• ENTRIES PROVIDED:

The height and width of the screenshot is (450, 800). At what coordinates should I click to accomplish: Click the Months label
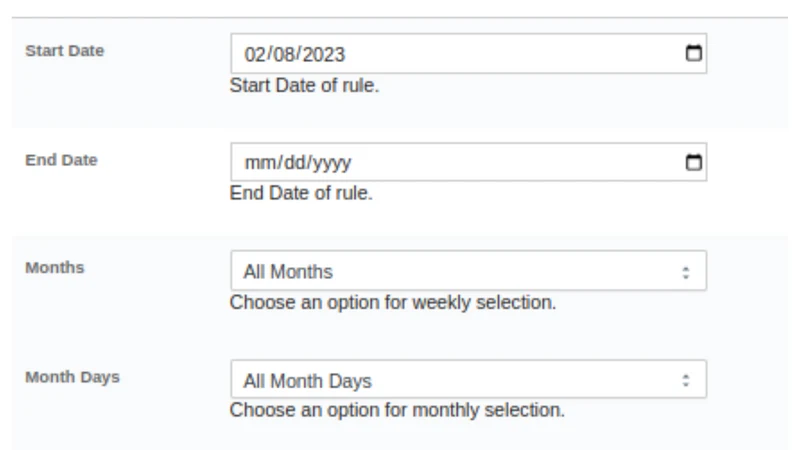55,268
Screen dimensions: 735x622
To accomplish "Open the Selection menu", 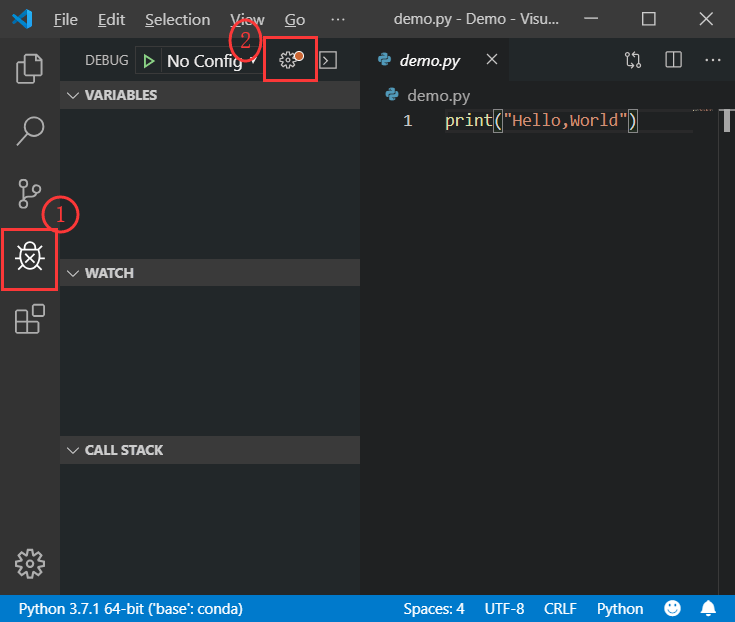I will pos(178,20).
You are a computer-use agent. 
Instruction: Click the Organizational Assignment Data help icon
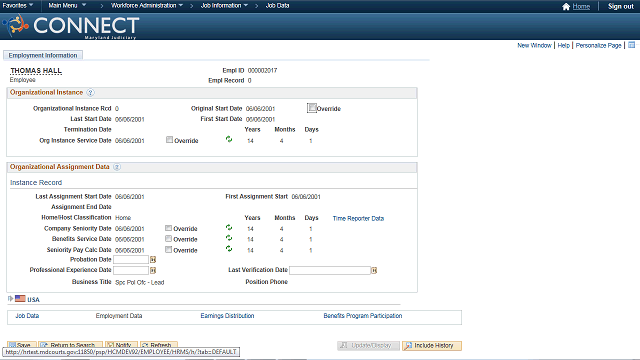coord(117,167)
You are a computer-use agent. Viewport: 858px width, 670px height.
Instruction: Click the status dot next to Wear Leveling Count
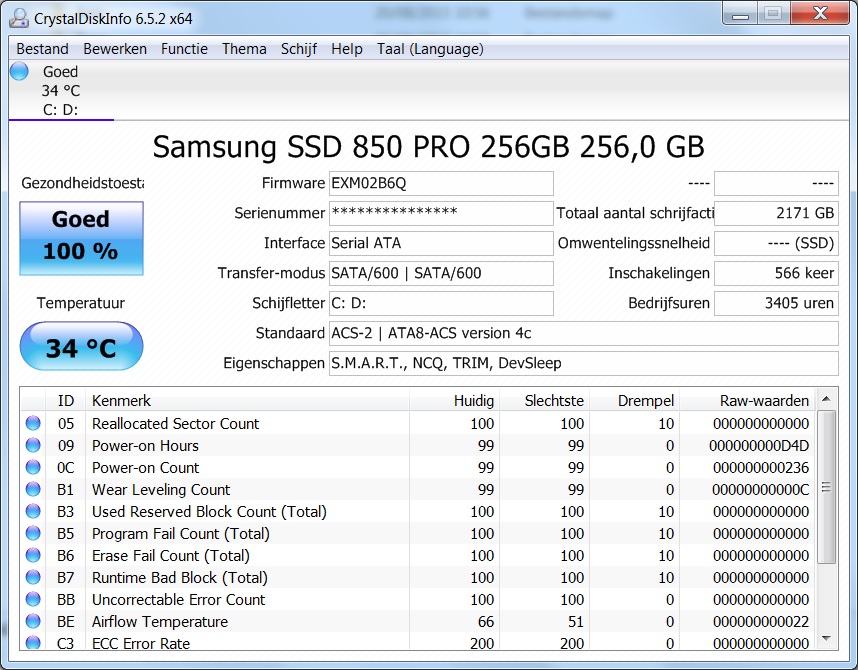point(31,490)
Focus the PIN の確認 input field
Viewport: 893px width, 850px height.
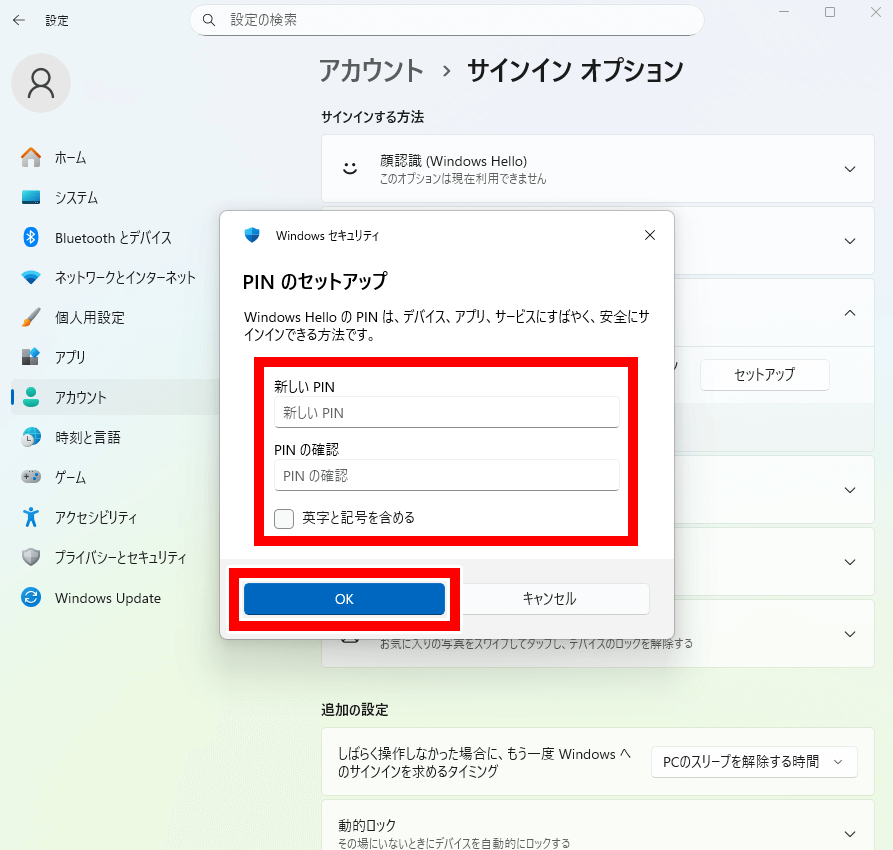(x=446, y=476)
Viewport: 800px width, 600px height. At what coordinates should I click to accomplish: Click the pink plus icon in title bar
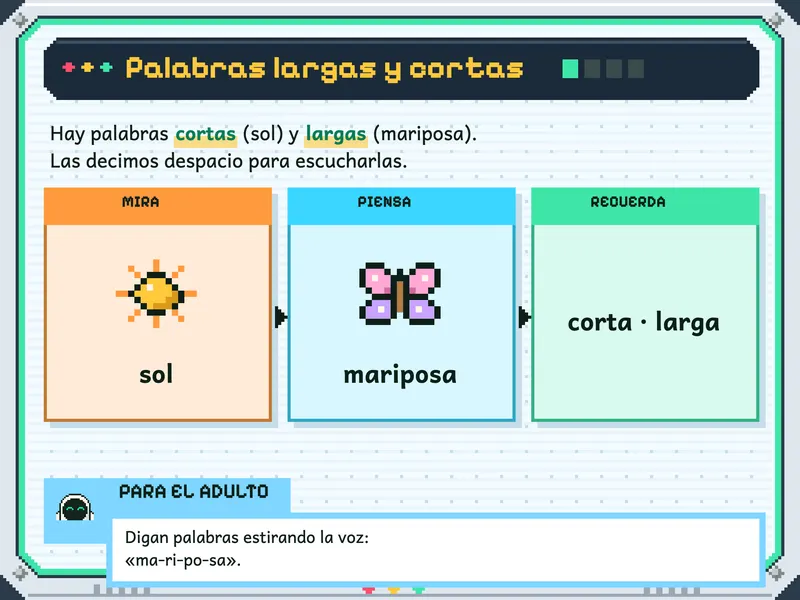tap(68, 67)
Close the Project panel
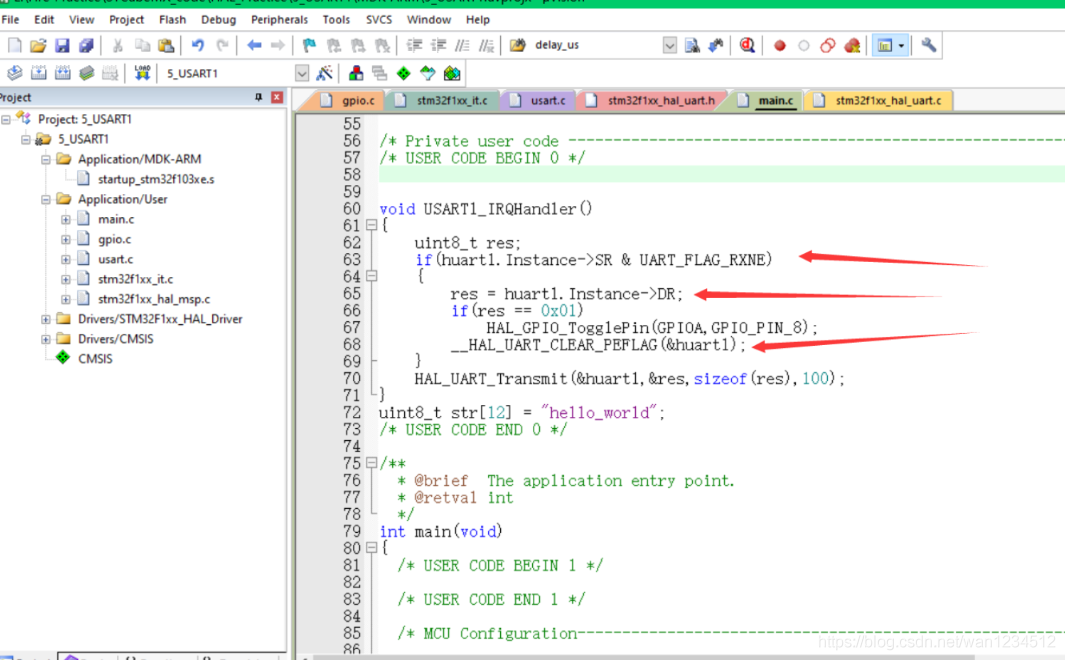1065x660 pixels. [277, 98]
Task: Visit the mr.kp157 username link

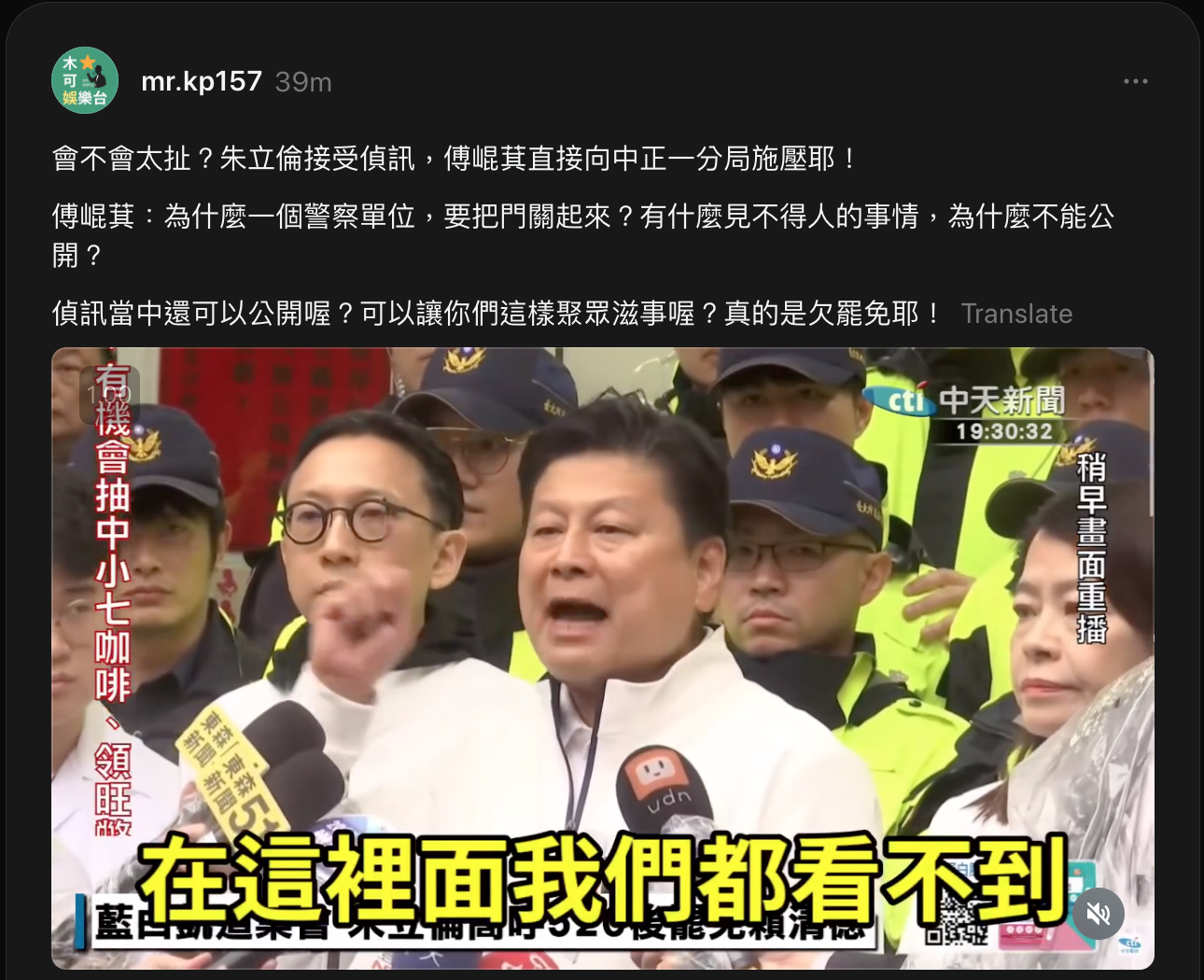Action: click(202, 81)
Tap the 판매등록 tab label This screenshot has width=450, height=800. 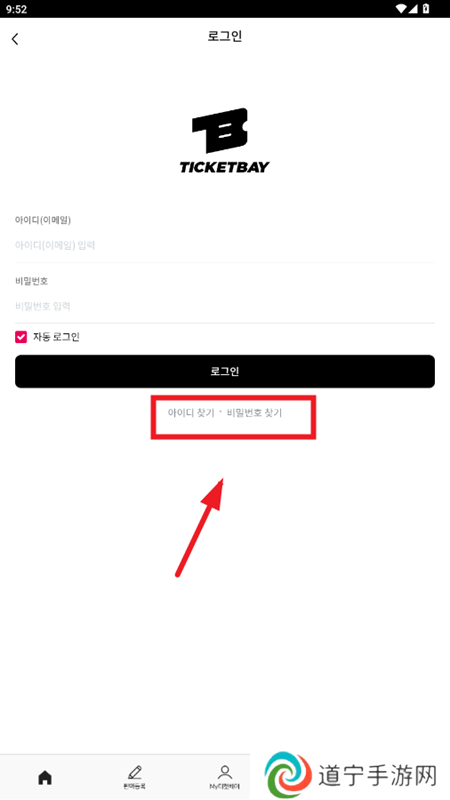pos(135,787)
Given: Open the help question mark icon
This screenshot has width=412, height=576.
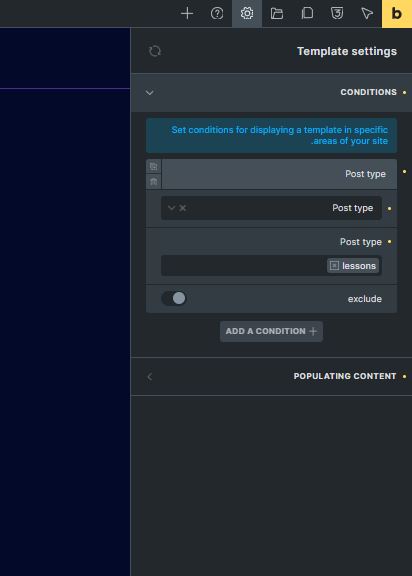Looking at the screenshot, I should [x=217, y=14].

• ACTIVITY:
Please find, in the entries above, every line where "computer" occurs, and copy it.

• RESULT OF THE TASK:
You are a computer-use agent. 
You are a computer-use agent. Viewport: 858px width, 670px height.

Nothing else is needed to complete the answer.